We want to implement such an IP-address based authorization in ASP.NET Core, as well. We use a custom policy "DebugPages"
for this and corresponding [Authorize(Policy="DebugPages")]
definitions on the MVC controller. Then we noticed, that we must have an authenticated user to get the AuthorizeAttribute
to jump in and we create one in the request pipeline, which yields to the following code in Startup.cs (shortened for brevity):
public void ConfigureServices(IServiceCollection services)
{
...
services.AddAuthorization(options =>
{
options.AddPolicy(
"DebugPages",
policy => policy.RequireAssertion(
async context => await MyIPAuthorization.IsAuthorizedAsync()));
});
}
public void Configure(IApplicationBuilder app)
{
...
app.Use(async (context, next) =>
{
context.User = new ClaimsPrincipal(new GenericIdentity("anonymous"));
await next.Invoke();
});
...
}
Now this works fine when run in Debug by Visual Studio 2015 (with IIS Express).
But unfortunately it doesn't work when run directly by dotnet run
(with Kestrel) from the command line.

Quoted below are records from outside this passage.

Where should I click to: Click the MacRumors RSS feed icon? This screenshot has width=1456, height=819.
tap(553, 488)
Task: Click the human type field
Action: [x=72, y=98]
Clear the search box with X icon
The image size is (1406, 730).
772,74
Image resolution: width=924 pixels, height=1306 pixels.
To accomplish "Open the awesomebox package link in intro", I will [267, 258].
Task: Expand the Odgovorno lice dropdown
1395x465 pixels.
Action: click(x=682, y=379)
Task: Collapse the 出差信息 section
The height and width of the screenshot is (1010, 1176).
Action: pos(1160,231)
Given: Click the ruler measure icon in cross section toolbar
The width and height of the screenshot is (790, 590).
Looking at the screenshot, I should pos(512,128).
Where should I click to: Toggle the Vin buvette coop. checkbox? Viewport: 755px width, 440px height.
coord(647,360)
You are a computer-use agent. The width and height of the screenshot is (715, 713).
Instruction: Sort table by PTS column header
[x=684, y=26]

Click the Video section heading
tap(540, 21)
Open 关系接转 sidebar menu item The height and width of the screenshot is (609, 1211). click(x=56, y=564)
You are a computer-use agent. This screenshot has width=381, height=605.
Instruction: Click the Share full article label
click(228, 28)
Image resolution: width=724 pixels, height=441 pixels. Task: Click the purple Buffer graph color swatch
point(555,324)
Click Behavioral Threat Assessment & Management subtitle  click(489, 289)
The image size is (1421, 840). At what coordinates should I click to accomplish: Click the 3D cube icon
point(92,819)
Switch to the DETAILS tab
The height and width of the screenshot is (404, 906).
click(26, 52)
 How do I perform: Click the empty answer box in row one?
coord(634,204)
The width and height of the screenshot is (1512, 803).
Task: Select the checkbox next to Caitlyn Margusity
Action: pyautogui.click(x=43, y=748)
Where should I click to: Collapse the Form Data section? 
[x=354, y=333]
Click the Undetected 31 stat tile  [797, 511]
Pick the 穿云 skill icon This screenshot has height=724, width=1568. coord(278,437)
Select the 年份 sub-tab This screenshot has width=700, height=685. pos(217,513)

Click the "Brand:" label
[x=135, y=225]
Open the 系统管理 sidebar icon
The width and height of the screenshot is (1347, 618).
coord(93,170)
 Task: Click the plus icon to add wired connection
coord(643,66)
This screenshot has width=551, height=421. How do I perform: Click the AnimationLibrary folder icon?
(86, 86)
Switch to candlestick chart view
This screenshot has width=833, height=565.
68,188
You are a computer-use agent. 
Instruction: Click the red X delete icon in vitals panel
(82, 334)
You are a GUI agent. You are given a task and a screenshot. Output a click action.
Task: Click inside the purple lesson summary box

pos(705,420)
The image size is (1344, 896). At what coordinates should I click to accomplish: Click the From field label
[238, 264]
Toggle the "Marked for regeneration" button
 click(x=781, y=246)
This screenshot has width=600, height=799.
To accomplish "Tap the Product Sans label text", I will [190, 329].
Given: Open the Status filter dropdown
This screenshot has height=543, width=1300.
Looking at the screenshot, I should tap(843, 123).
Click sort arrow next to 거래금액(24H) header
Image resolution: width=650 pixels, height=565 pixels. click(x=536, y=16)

In this case we get the following exception:
InvalidOperationException: No authentication handler is configured to handle the scheme: Automatic
The same error occurs when we provide the current Windows principal instead of the principal with a custom anonymous identity -- so everytime when the user is automatic-ally authenticated...
So, why is there a difference between hosting in IIS Express and Kestrel? Any suggestions how to solve the issue?